# Requirements:
Return each of the entries below word for word, with nothing altered.

* start *

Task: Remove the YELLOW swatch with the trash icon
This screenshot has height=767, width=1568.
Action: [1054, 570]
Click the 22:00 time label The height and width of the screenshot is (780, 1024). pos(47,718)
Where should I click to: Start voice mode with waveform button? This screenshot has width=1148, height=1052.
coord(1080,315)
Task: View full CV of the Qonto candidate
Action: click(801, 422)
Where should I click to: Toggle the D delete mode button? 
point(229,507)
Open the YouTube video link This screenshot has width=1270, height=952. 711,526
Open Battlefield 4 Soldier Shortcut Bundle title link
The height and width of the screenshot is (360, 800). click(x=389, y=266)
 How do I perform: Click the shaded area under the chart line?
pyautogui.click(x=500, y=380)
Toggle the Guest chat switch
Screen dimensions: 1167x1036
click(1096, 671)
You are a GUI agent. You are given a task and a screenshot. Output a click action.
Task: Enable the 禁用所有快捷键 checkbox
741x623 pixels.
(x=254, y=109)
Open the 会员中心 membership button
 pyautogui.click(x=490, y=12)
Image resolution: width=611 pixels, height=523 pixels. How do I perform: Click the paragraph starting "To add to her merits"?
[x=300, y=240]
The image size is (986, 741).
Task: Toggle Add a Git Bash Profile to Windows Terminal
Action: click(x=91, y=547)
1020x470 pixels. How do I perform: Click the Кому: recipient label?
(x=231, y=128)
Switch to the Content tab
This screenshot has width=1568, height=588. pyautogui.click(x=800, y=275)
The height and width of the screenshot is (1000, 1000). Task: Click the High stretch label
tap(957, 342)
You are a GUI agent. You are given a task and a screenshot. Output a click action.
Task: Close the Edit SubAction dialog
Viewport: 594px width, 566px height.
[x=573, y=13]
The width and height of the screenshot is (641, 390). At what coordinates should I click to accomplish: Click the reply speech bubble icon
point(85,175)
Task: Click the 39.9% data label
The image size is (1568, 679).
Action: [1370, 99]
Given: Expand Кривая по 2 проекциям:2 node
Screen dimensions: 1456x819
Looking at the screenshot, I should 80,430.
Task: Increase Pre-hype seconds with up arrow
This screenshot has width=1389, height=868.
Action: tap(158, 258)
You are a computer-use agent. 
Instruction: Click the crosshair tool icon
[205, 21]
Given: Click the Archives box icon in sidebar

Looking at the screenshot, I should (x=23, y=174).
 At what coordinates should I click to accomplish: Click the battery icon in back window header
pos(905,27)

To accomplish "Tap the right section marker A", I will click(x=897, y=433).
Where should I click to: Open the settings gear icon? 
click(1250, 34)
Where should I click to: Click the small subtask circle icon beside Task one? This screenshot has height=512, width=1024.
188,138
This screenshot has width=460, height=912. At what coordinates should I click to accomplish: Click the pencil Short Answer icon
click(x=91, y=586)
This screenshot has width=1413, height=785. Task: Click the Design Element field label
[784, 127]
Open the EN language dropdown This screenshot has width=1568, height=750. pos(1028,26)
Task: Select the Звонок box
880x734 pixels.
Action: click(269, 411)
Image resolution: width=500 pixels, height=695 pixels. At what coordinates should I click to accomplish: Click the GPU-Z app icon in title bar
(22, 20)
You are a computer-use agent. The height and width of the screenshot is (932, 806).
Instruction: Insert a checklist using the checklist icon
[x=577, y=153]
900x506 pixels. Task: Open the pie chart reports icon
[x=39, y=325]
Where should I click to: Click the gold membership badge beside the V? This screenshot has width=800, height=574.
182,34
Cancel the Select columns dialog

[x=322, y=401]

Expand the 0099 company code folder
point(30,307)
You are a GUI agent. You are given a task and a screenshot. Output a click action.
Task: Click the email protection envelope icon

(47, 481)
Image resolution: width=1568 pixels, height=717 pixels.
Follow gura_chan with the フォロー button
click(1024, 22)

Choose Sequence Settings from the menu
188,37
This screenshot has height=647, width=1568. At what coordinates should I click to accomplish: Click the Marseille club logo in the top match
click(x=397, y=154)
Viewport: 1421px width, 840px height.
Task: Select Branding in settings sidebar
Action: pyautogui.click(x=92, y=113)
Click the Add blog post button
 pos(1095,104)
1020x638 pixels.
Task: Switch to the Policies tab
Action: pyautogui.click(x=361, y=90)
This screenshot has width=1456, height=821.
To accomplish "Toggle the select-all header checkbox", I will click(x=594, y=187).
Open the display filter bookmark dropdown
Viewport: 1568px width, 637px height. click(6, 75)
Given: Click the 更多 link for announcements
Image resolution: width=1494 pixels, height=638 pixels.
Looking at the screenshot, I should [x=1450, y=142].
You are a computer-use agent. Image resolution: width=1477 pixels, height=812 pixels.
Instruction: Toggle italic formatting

* end *

# Exercise solution:
Task: Remove the YELLOW swatch with the trash icon
This screenshot has height=767, width=1568.
Action: [1054, 570]
Click the 22:00 time label The height and width of the screenshot is (780, 1024). pos(47,718)
Where should I click to: Start voice mode with waveform button? This screenshot has width=1148, height=1052.
coord(1080,315)
Task: View full CV of the Qonto candidate
Action: click(801, 422)
Where should I click to: Toggle the D delete mode button? 
point(229,507)
Open the YouTube video link This screenshot has width=1270, height=952. 711,526
Open Battlefield 4 Soldier Shortcut Bundle title link
The height and width of the screenshot is (360, 800). click(x=389, y=266)
 How do I perform: Click the shaded area under the chart line?
pyautogui.click(x=500, y=380)
Toggle the Guest chat switch
Screen dimensions: 1167x1036
click(1096, 671)
You are a GUI agent. You are given a task and a screenshot. Output a click action.
Task: Enable the 禁用所有快捷键 checkbox
741x623 pixels.
(x=254, y=109)
Open the 会员中心 membership button
 pyautogui.click(x=490, y=12)
Image resolution: width=611 pixels, height=523 pixels. How do I perform: Click the paragraph starting "To add to her merits"?
[x=300, y=240]
The image size is (986, 741).
Task: Toggle Add a Git Bash Profile to Windows Terminal
Action: click(x=91, y=547)
1020x470 pixels. How do I perform: Click the Кому: recipient label?
(x=231, y=128)
Switch to the Content tab
This screenshot has width=1568, height=588. pyautogui.click(x=800, y=275)
The height and width of the screenshot is (1000, 1000). Task: Click the High stretch label
tap(957, 342)
You are a GUI agent. You are given a task and a screenshot. Output a click action.
Task: Close the Edit SubAction dialog
Viewport: 594px width, 566px height.
[x=573, y=13]
The width and height of the screenshot is (641, 390). At what coordinates should I click to accomplish: Click the reply speech bubble icon
point(85,175)
Task: Click the 39.9% data label
The image size is (1568, 679).
Action: [1370, 99]
Given: Expand Кривая по 2 проекциям:2 node
Screen dimensions: 1456x819
Looking at the screenshot, I should 80,430.
Task: Increase Pre-hype seconds with up arrow
This screenshot has width=1389, height=868.
Action: tap(158, 258)
You are a computer-use agent. 
Instruction: Click the crosshair tool icon
[205, 21]
Given: Click the Archives box icon in sidebar

Looking at the screenshot, I should (x=23, y=174).
 At what coordinates should I click to accomplish: Click the battery icon in back window header
pos(905,27)

To accomplish "Tap the right section marker A", I will click(x=897, y=433).
Where should I click to: Open the settings gear icon? 
click(1250, 34)
Where should I click to: Click the small subtask circle icon beside Task one? This screenshot has height=512, width=1024.
188,138
This screenshot has width=460, height=912. At what coordinates should I click to accomplish: Click the pencil Short Answer icon
click(x=91, y=586)
This screenshot has width=1413, height=785. Task: Click the Design Element field label
[784, 127]
Open the EN language dropdown This screenshot has width=1568, height=750. pos(1028,26)
Task: Select the Звонок box
880x734 pixels.
Action: click(269, 411)
Image resolution: width=500 pixels, height=695 pixels. At what coordinates should I click to accomplish: Click the GPU-Z app icon in title bar
(22, 20)
You are a computer-use agent. The height and width of the screenshot is (932, 806).
Instruction: Insert a checklist using the checklist icon
[x=577, y=153]
900x506 pixels. Task: Open the pie chart reports icon
[x=39, y=325]
Where should I click to: Click the gold membership badge beside the V? This screenshot has width=800, height=574.
182,34
Cancel the Select columns dialog

[x=322, y=401]

Expand the 0099 company code folder
point(30,307)
You are a GUI agent. You are given a task and a screenshot. Output a click action.
Task: Click the email protection envelope icon

(47, 481)
Image resolution: width=1568 pixels, height=717 pixels.
Follow gura_chan with the フォロー button
click(1024, 22)

Choose Sequence Settings from the menu
188,37
This screenshot has height=647, width=1568. At what coordinates should I click to accomplish: Click the Marseille club logo in the top match
click(x=397, y=154)
Viewport: 1421px width, 840px height.
Task: Select Branding in settings sidebar
Action: pyautogui.click(x=92, y=113)
Click the Add blog post button
 pos(1095,104)
1020x638 pixels.
Task: Switch to the Policies tab
Action: pyautogui.click(x=361, y=90)
This screenshot has width=1456, height=821.
To accomplish "Toggle the select-all header checkbox", I will click(x=594, y=187).
Open the display filter bookmark dropdown
Viewport: 1568px width, 637px height. click(6, 75)
Given: Click the 更多 link for announcements
Image resolution: width=1494 pixels, height=638 pixels.
Looking at the screenshot, I should [x=1450, y=142].
You are a computer-use agent. Image resolution: width=1477 pixels, height=812 pixels.
Instruction: Toggle italic formatting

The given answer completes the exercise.